I'll try and answer each component of your question individually. However, before I do I'd like to point you in this direction. There you'll find answers to your most common questions.

Quote:

i guess i am first trying to understand how times, graphics, and frames all relate to each other.

In a general sense, time, graphics, and frames are all inter-dependant upon each other. From the moment your game begins to execute, until the game terminates - time is elapsing. As time is elapsing, your game is going through what is referred to as the "main game loop." This is a tight inner loop generally executed from function 'main()' which cycles over the processing of a computer game. This includes: checking for keyboard input, handling AI logic, updating sound queues, updating transforms for skeletal animation, etc....and finally, drawing the sprites, models, etc...to the screen.

Each time your main loop goes through one iteration, that is generally considered 1 frame. So each frame you are processing the state of the world, and at the end of each frame you're drawing the scene to the screen. This drawing operation is referred to rendering or drawing the "graphics." Now, as I said, each time your game goes through 1 inner loop it is referred to as a "frame." The number of times your game is capable of iterating over the main loop per second is the frame-rate (frames per second).

Now, this is all well and good for you, and is an acceptable answer. Someone will likely point out that the above is an over simplification and that you can get multiple passes through the main loop for every 1 draw call, dont worry about it. For now, the above is perfectly fine.

Quote:

for example for a smooth animation, ive read that 60 frames per second is good. now in the program, there are frame listeners. now when there is input from the user (like moving the paddle to the left), that action ( keyboard being pressed) is attached to the frame?

I'm not quite sure if you're asking in general, or withy Ogre3D in specific. In general, 60 fps is pretty good. Each frame (pass through the main loop) you check to see if a keyboard or mouse button either IS pressed, or was pressed since the last time you came through the main loop. In this way, you catch any keyboard or mouse presses that occured during the last 60th of a second.

Now, with Ogre3D in specific. I believe they have "listeners" and "notifiers" which are functions which get called whenever something happens. You register with the Ogre3D engine to tell it which of your functions to call whenever it detects a mouse or keyboard event, and you tell it which function to call whenever its time to render the scene. In this way, the inner game loop is hidden from you and you must only concern yourself with what to do when a button is pressed, and what to do when its time to draw.

Quote:

so in the program, you look at the current frame and check to see if there was an action performed, according to that action, you program will update coordinates of the paddle, and the next frame, the paddle is now displayed in the new position? is this sort of correct?

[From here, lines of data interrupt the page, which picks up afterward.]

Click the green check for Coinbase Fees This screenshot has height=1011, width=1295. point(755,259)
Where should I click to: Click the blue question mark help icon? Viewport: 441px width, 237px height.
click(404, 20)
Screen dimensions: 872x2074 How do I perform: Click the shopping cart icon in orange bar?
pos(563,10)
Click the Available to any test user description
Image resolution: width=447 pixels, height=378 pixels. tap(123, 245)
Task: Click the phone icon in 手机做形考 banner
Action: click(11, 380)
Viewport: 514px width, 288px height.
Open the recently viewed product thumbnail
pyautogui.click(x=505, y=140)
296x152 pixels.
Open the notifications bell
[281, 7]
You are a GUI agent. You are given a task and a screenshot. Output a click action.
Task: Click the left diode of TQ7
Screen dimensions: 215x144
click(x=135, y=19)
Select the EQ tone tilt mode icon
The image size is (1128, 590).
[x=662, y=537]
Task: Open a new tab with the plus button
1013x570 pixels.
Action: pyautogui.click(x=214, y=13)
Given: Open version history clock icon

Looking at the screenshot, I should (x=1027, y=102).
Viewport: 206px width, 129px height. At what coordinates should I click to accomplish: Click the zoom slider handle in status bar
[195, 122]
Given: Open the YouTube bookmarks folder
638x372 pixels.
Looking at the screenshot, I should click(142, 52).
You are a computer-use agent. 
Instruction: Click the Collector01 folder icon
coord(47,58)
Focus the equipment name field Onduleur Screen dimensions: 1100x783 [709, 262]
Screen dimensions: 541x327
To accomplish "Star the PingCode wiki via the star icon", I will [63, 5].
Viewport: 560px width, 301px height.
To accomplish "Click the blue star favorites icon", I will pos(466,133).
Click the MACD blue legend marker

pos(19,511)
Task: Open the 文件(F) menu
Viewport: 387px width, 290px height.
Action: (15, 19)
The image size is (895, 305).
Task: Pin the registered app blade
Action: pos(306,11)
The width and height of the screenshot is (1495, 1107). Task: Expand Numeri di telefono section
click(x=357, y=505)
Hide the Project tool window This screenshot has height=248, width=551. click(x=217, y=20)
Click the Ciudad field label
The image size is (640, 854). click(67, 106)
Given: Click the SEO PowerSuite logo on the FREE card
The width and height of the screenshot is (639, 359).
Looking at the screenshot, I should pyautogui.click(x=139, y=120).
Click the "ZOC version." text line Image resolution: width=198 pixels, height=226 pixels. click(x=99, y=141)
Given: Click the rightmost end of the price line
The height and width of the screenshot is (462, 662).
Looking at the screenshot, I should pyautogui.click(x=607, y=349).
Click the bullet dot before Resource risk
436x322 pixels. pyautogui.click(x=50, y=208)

Yeah. Pretty much exactly correct. You either check or get notified of a keyboard event...you then update the position of the paddle based on the key that was pressed, and the next time you clear the screen and re-draw the paddle it will be in its new position.

Quote:

now displaying frames is also sometimes refered to as rendering? this frame rate of 60times per second, is this also saying that your function call to display the frame is being called 60 times a second?

Yes! =) You're exactly correct. 60 FPS means that a frame of animation, that is - one draw call, is happening 60 times per second. But just calling the draw routine 60 times in a row wouldnt do you any good, because nothing will have changed in between those 60 calls. So more specifically, 60 fps means 60 times reading keyboard input, updating positions, and THEN drawing. =)

Cheers and good luck!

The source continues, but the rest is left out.